Task directions: Leave out all pictures and retype exactly the lines from the one with "You are a computer-use agent." through the last line of the material.
[[ Supplied data open ]]
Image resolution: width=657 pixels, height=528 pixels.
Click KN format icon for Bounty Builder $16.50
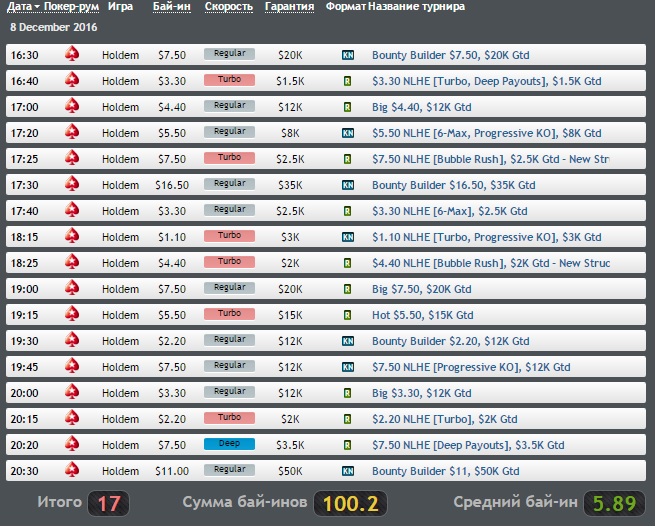(348, 185)
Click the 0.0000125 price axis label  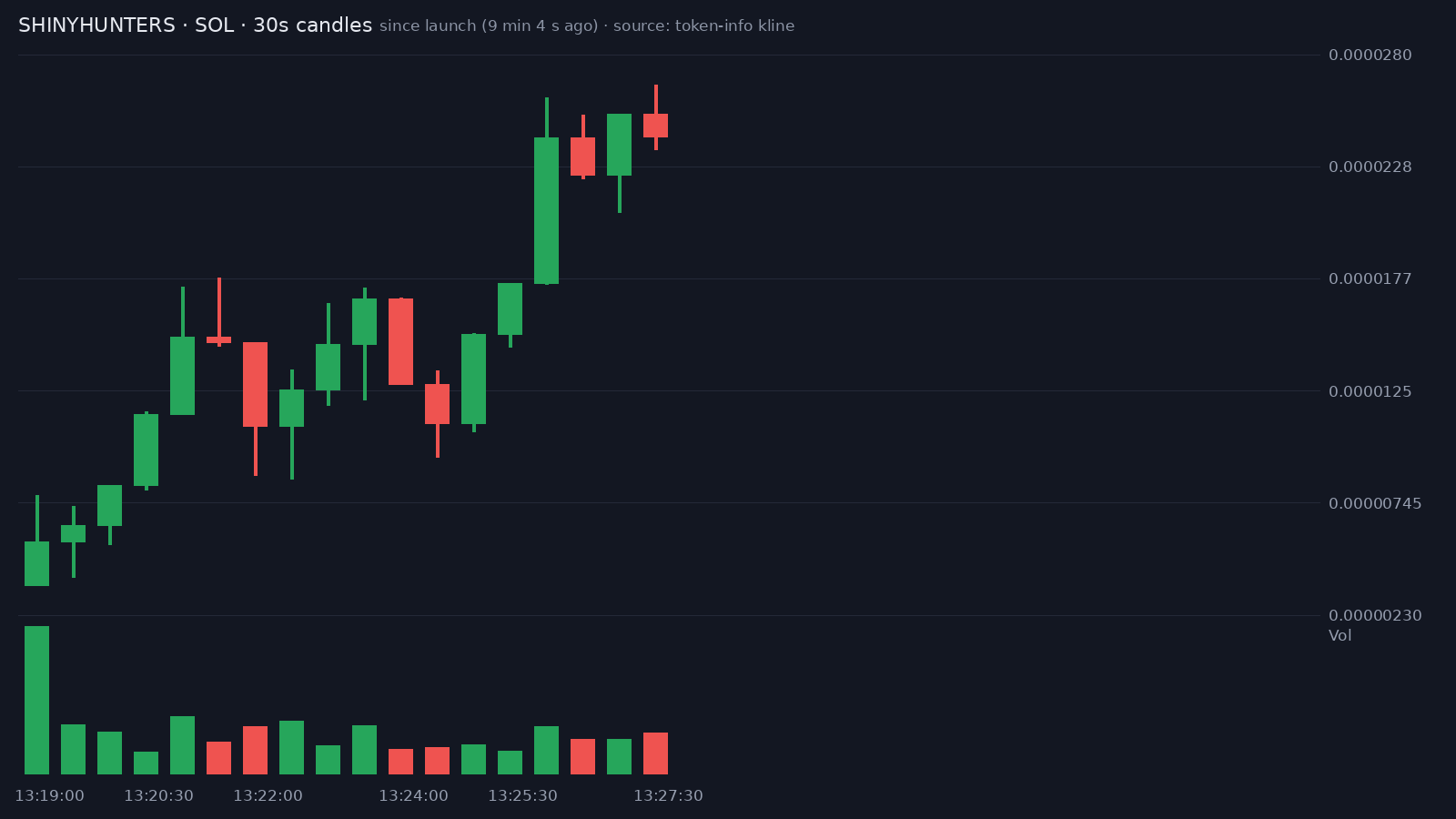(1370, 391)
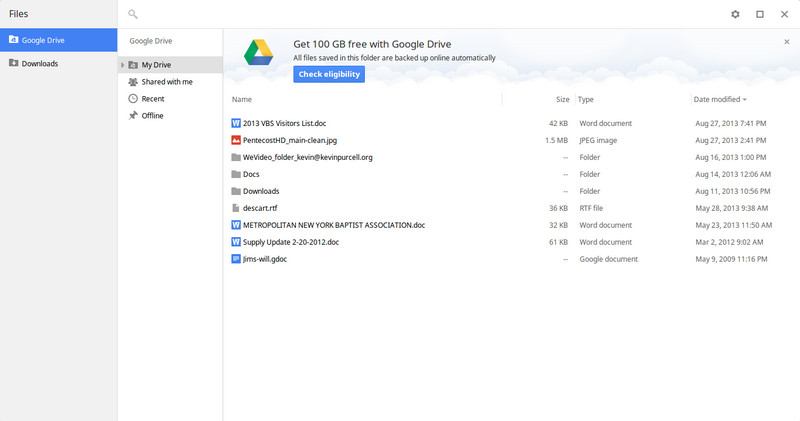Open the settings gear menu
The image size is (800, 421).
[x=735, y=14]
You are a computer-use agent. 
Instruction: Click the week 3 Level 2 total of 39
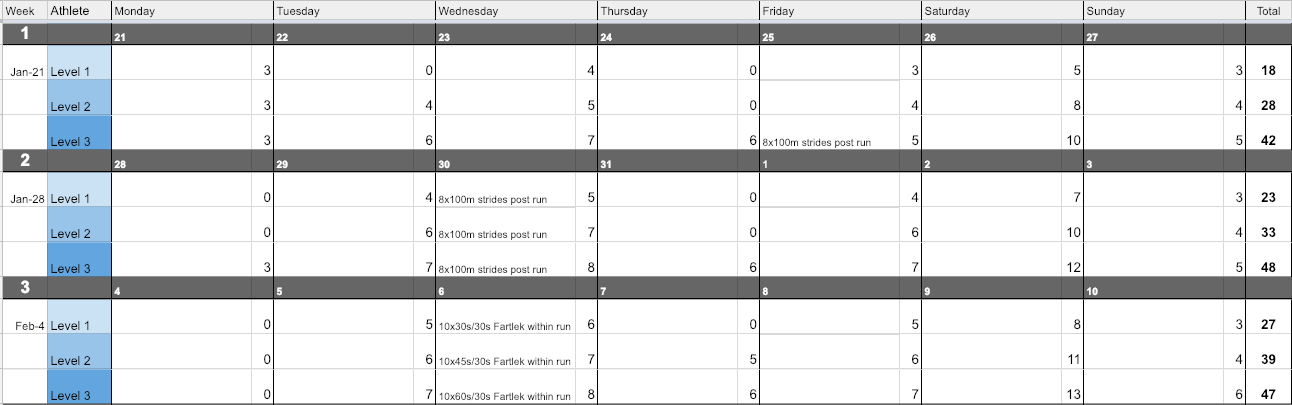tap(1268, 360)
[[ Supplied data closed ]]
Output below:
You are a computer-use agent. 
Instruction: Click the week 3 Level 2 total of 39
tap(1268, 360)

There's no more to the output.